I am making a dresser and this weekend I will be making drawers. Should I
make rabbeted dovetails or non rabbeted (rabbeted left and right on drawer
front with dovetails)? Why do a lot of furniture manufactures use rabbeted
What do you do most often?
Thanks, I have made many rabbeted front DT's with my Leigh. I do not put
slides on the sides of drawers on "furniture". Typically I build the drawer
to closely fit the hole that it goes into and need no slides. Once upon a
time I did make wooden slides but found that if I use hard wood for the
drawer sides and a hardwood runner/web frame for them to slide on and then a
touch of silicone "after" finishing, the drawer glides. If I am building
flush fitting I use through or half blind, if I am wanting to hide the gap I
use rabbeted DT's.
Until DJ indicated that the rabbet would hide a slide on the side I could
not see a reason to use a rabbet on a flush fit drawer. Learn something
new every day.

Written problem A – List the dovetail variants named in the drawer post.
The records come from a different source than the drawer post.

Dataset excerpts –
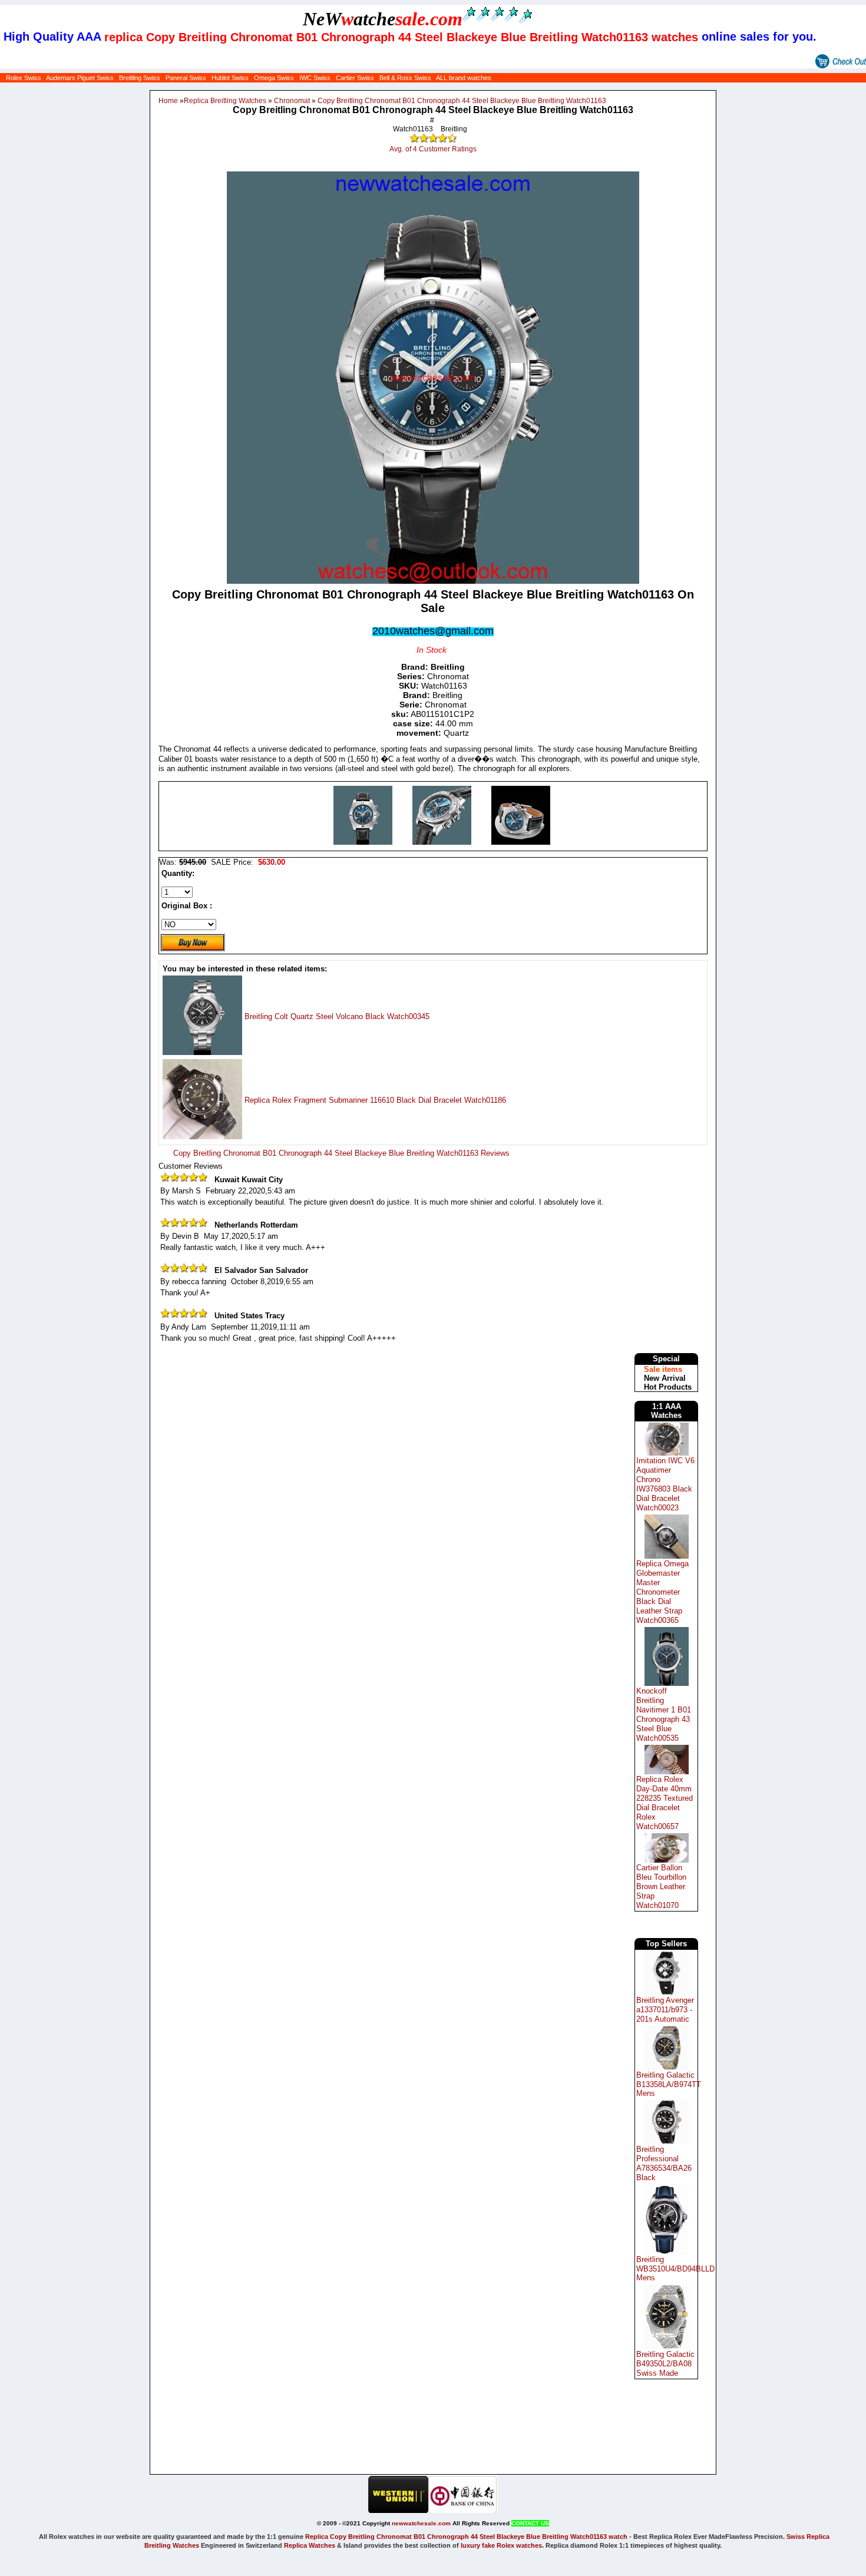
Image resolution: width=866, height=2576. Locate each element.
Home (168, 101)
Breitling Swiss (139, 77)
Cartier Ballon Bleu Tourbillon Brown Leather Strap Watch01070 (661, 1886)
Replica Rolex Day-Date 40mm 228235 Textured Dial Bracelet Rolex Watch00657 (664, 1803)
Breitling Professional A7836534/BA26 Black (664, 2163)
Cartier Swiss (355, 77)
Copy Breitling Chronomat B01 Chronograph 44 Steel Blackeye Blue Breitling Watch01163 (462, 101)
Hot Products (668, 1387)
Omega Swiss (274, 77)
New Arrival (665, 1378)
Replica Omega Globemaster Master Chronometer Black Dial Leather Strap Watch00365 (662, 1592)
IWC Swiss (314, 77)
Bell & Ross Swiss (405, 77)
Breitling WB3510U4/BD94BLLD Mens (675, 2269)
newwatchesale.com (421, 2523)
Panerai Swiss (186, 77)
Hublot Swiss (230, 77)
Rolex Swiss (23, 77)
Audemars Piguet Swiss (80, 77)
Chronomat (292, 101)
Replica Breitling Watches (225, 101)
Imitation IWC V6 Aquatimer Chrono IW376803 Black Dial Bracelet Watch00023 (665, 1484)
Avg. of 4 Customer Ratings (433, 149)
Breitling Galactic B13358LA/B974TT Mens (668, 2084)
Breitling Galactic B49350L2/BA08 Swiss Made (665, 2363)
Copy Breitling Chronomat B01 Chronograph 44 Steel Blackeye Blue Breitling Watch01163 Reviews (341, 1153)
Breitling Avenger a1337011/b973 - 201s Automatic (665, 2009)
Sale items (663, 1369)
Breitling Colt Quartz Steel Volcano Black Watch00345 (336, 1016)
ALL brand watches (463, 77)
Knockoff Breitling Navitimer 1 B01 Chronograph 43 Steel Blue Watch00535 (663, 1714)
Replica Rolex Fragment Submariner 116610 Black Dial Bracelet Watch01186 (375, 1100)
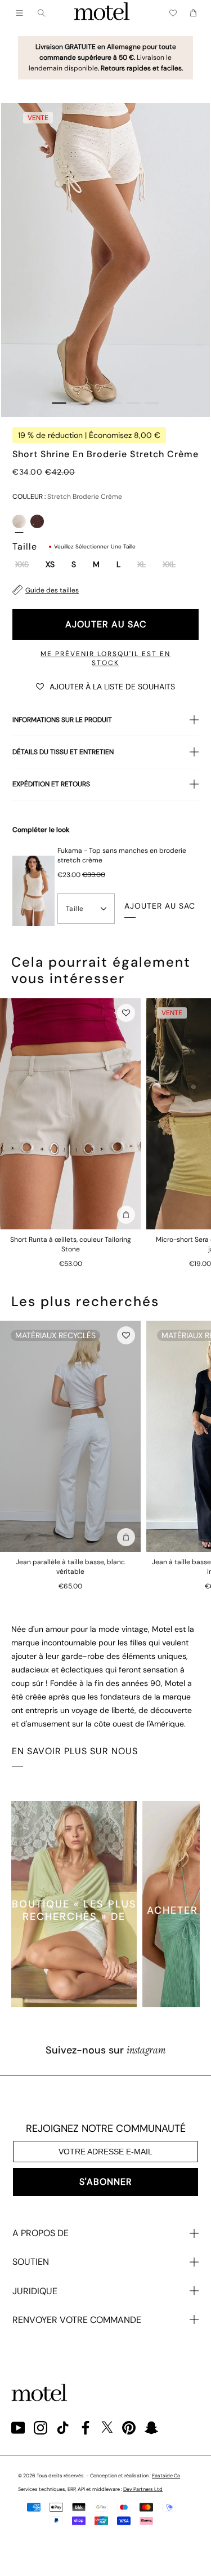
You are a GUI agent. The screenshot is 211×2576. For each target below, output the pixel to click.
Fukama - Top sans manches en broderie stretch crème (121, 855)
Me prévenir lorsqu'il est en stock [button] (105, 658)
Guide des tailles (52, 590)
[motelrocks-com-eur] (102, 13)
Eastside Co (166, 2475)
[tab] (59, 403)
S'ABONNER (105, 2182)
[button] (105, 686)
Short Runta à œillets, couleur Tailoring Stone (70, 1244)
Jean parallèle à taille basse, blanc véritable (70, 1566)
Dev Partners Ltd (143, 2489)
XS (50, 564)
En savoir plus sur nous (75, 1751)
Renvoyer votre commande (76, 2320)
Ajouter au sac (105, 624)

Written problem B – Print the records from their first line and stop after the line containing "Replica Breitling Watches (225, 101)". Include both end lines, and omit the pictures.

Correct response A – Rabbeted, non-rabbeted, through, half blind

Correct response B –
Image resolution: width=866, height=2576. Locate each element.
Home (168, 101)
Breitling Swiss (139, 77)
Cartier Ballon Bleu Tourbillon Brown Leather Strap Watch01070 (661, 1886)
Replica Rolex Day-Date 40mm 228235 Textured Dial Bracelet Rolex Watch00657 (664, 1803)
Breitling Professional A7836534/BA26 Black (664, 2163)
Cartier Swiss (355, 77)
Copy Breitling Chronomat B01 Chronograph 44 Steel Blackeye Blue Breitling Watch01163 (462, 101)
Hot Products (668, 1387)
Omega Swiss (274, 77)
New Arrival (665, 1378)
Replica Omega Globemaster Master Chronometer Black Dial Leather Strap Watch00365 (662, 1592)
IWC Swiss (314, 77)
Bell & Ross Swiss (405, 77)
Breitling WB3510U4/BD94BLLD Mens (675, 2269)
newwatchesale.com (421, 2523)
Panerai Swiss (186, 77)
Hublot Swiss (230, 77)
Rolex Swiss (23, 77)
Audemars Piguet Swiss (80, 77)
Chronomat (292, 101)
Replica Breitling Watches (225, 101)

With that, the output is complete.